(Saved data entries)

⁂

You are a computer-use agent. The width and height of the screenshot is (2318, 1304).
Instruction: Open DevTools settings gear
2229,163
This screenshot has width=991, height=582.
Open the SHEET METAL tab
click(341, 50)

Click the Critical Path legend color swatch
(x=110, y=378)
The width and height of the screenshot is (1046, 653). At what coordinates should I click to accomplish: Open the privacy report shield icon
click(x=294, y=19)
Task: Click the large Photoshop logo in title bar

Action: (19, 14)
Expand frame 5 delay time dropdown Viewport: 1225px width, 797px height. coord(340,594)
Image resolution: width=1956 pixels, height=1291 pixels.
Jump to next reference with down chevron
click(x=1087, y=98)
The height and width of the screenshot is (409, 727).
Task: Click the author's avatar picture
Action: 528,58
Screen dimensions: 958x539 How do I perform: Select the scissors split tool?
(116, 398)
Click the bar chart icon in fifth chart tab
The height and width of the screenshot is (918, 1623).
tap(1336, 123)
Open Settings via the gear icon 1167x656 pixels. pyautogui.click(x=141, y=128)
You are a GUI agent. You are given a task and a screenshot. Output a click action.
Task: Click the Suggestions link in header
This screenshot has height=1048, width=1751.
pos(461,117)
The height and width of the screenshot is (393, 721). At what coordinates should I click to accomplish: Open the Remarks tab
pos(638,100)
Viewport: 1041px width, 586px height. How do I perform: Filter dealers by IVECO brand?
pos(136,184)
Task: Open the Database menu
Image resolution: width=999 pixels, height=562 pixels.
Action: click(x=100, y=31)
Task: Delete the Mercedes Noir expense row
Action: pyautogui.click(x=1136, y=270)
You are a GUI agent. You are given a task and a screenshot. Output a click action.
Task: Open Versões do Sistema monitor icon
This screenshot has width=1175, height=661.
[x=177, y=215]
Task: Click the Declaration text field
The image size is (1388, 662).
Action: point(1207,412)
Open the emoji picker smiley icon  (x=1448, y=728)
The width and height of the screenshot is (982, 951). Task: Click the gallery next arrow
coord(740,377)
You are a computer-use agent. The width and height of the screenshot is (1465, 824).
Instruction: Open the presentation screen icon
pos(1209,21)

⁂

■ **Exercise prompt**
Transcribe only the trailing portion of the entries above: the line that contains "Task: Open Versões do Sistema monitor icon" and each line after it.

■ **Solution**
Task: Open Versões do Sistema monitor icon
This screenshot has width=1175, height=661.
[x=177, y=215]
Task: Click the Declaration text field
The image size is (1388, 662).
Action: point(1207,412)
Open the emoji picker smiley icon  (x=1448, y=728)
The width and height of the screenshot is (982, 951). Task: Click the gallery next arrow
coord(740,377)
You are a computer-use agent. The width and height of the screenshot is (1465, 824).
Instruction: Open the presentation screen icon
pos(1209,21)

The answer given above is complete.